«No se puede obtener la verdad a cualquier precio»

La Voz

ESPAÑA

28 mar 2010 . Actualizado a las 03:00 h.

La controversia sobre la utilización de las escuchas telefónicas como instrumento de investigación y, en su caso, de prueba, comenzó en España en la Semana Santa de 1990. Fue con el caso Naseiro. Un juez de Valencia llamado Emilio Manglano ordenó la detención del tesorero del PP, con Aznar recién llegado a la presidencia. Había pruebas, cintas grabadas y testimonios de financiación ilegal del partido, pero dos años más tarde el Tribunal Supremo tiraba todo por tierra porque las escuchas utilizadas en la investigación contaban con autorización judicial, pero para investigar a otras personas. La sentencia dejó sentado que «no se puede obtener la verdad a cualquier precio», al tiempo que marcó las pautas sobre los requisitos que debería reunir las escuchas para ser legales.

Tres años más tarde, la Audiencia Nacional condenaba por primera vez al capo gallego Sito Miñanco.
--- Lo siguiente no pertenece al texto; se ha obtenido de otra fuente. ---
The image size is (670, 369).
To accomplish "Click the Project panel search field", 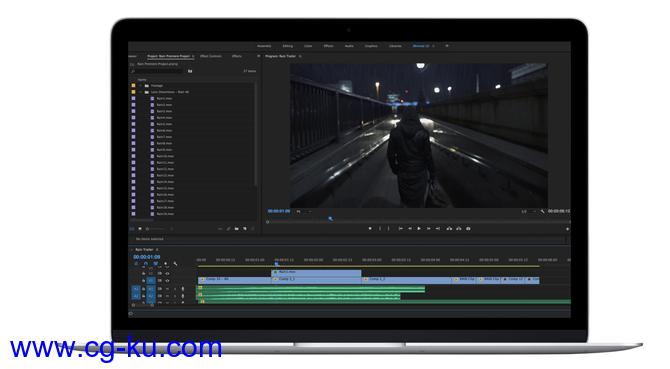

La prueba fundamental de su implicación en los hechos eran las escuchas telefónicas. El Supremo convalidó la sentencia con muchos peros, y años más tarde el Tribunal de Estrasburgo dio a España el primer tirón de orejas por las deficiente regulación de las escuchas telefónicas.

En el año 2007, la propia Audiencia Nacional absolvía a siete islamistas acusados de recaudar dinero para Al Qaida, por insuficiente motivación de las autorizaciones de las escuchas telefónicas. Esta misma semana, el Tribunal Supremo absolvía a dos jefes policiales condenados por revelación de secretos y encubrimiento de un capo de la mafia calabresa asentado en la Costa del Sol. Las escuchas había sido autorizadas para investigarles por unos hechos que nada tienen que ver con la condena.

Criterios diferentes

Sobre la legalidad de la intervención de las comunicaciones en la cárcel entre los abogados con sus clientes, la jurisprudencia, como se acaba de poner de manifiesto en el caso Gürtel, da pie a tres criterios diferentes: son válidas siempre que cuenten con autorización judicial, no lo son nunca, o depende de las circunstancias de cada caso. La regulación sobre la materia data del año 1979 y solo las prevé en casos de terrorismo. Y no siempre valen, porque ha habido casos en los que fueron anuladas.